Khazanah stakes sale will improve liquidity


This is provided the stakes are be taken up by private funds

PETALING JAYA: Khazanah Nasional Bhd’s gradual divestment of stakes in Government-linked companies (GLCs) will improve market liquidity, provided the stakes are taken up by private funds, said OSK Investment Bank.

Its research head Chris Eng told StarBiz that the stakes should be taken up by non-government funds or else it would defeat the purpose of improving liquidity.

“There’s no need for specific identification but it should be enough to know that (any purchase should not be by) another governmental fund,” he said.

The Government had this year announced that it would reduce its stakes in GLCs to increase revenue and stimulate the private sector to be the driver of the economy.

Khazanah recently pared down its stakes in several GLCs, including a disposal last month of 92.038 million shares in PLUS Expressways Bhd, bringing its stake in PLUS to 57.9%.

It had also reduced its stake in Malaysia Airports Holdings Bhd by 5% to 67.7% in September.

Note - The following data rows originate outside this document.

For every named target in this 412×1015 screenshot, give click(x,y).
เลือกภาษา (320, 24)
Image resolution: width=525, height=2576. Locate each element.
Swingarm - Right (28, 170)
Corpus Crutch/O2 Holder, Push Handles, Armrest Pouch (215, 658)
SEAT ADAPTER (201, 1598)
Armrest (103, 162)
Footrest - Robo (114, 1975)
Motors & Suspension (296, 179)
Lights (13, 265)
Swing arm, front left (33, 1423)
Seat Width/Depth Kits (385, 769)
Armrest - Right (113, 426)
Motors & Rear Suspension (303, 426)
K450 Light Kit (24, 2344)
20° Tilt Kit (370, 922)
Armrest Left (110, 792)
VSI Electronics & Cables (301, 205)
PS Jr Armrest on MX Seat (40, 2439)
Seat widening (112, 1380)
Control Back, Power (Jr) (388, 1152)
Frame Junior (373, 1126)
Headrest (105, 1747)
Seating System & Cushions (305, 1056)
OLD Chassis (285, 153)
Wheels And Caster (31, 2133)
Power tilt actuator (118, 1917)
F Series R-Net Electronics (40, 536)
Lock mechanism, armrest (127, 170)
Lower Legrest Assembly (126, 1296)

In a speech at Invest Malaysia 2009 Conference in July, Khazanah managing director Tan Sri Azman Mokhtar had said that judicious and timely divestments could significantly add to value creation.

“Khazanah has been gradually selling down stakes in selected and more mature counters, especially through the issuance of exchangeable bonds or sukuks.

“In this regard, in the last five years alone Khazanah has made divestments totalling RM12.6bil, locking in gains of RM3.6bil over 20 transactions,” he said.

The stake sales included Bintulu Port, Port of Tanjung Pelepas, RHB Bank, Tradewinds Hotels and Time dotcom.

“Subject to value, we expect this trend of divestment through stake sales as well as reducing our stakes in large listed GLCs to continue and accelerate over the medium term,” Azman said.

Jupiter Securities head of research Pong Teng Siew said the divestments should make the market more “investable”.

“This is a positive development, especially for the large capital stocks,” he said.

On news that Khazanah might be selling off its property and construction stakes ahead of its investments in other sectors, Pong said market conditions were condusive for Khazanah to do so.

“This is because the property market has already reached its peak and is now cooling off,” he said.